According to reports coming out of Tehran, security forces last weekend began arresting hundreds of striking bus workers employed by the state-owned Vahed bus company.
The majority of the union leadership is already in jail, and have now been joined by large numbers of ordinary bus workers who refused to return to work.
Most of the detainees are being held in the high-security Evin Prison, notorious for its torture chambers and for the execution of thousands of political prisoners.
In my view, these developments mark an extraordinarily important moment not only for Iran, but for the entire Middle East.

Media coverage of Iran here in the West tends to focus on one thing and one thing only: the possibility of the Islamic regime getting hold of nuclear weapons.
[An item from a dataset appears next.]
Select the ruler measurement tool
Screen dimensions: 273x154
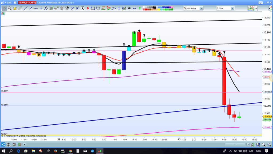(x=20, y=8)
The debate so far has been a sterile one. Is it possible to stop the Tehran regime from becoming a nuclear power by peaceful or military means? Neither seems particularly likely at this moment. A third possibility — the disappearance of that regime — is rarely mentioned.
Up in the stratosphere of great power politics, everyone is watching the IAEA, the UN Security Council, the questions of sanctions and a possible military strike by the US or Israel.
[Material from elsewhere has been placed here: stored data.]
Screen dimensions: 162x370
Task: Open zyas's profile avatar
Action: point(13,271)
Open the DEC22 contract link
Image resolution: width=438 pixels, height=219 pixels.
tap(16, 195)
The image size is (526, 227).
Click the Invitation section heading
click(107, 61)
But down on the ground in Tehran, in the bus depots of the Vahed company, the issues are somewhat different.
According to union officials, the brutality of local security forces was “indescribable”. Wives and children of union executive members were arrested, dragged out of bed, beaten up during raids on Friday night. The two-year-old daughter of Yaghoub Salimi was injured in her face in the attack, when she was thrown into a waiting patrol van. Her 12-year-old sister, Mahdiye, described the ordeal in detail in an interview with a foreign radio station.
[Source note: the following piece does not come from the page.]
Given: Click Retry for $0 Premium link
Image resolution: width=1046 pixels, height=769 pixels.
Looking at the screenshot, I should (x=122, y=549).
On Saturday morning, as the workers arrived at the picket lines, they were rounded up, verbally abused, threatened and beaten up to force them to drive the buses.
The international labour movement reacted with widespread condemnation of the arrests. The International Confederation of Free Trade Unions (ICFTU) and the International Transport Workers Federation (ITF) issued strong statements. Pickets were held at Iranian embassies in Ottawa and London. National trade union centers like Britain’s Trade Union Congress (TUC) helped organize these events.
LabourStart launched an online campaign at the request of the Iranian workers. Five days after its launch, it has already managed to send off some 4,000 messages to the Iranian president demandin the release of the strikers.
Meanwhile, in Tehran and across Iran, something historic is beginning to happen.
In the bus depots of Tehran and in Evin prison, we may be seeing the beginning of a process which could end with an entirely new kind of society emerging in Iran.
It would not be the first time that strikers triggered a much larger upheaval than anyone was planning on. Think of the ship builders of Gdansk in 1980, or for that matter, the workers of Petrograd in 1917.
Those who want to see democratic regime change in Iran should learn some of the lessons from Iraq. It would have been better had the Iraqis themselves overthrown the Saddam regime.
With Western military intervention in Iran an unlikely scenario, it seems that workers of Tehran may find themselves playing an historic role.
In their struggle for the basic human right to join and form trade unions — recognized in the Universal Declaration of Human Rights — they have found themselves in an extraordinary position, confronting the full power of the Islamic regime.
It is not too much to say that the fate of Iran, and of the region as a whole, depends on what happens next.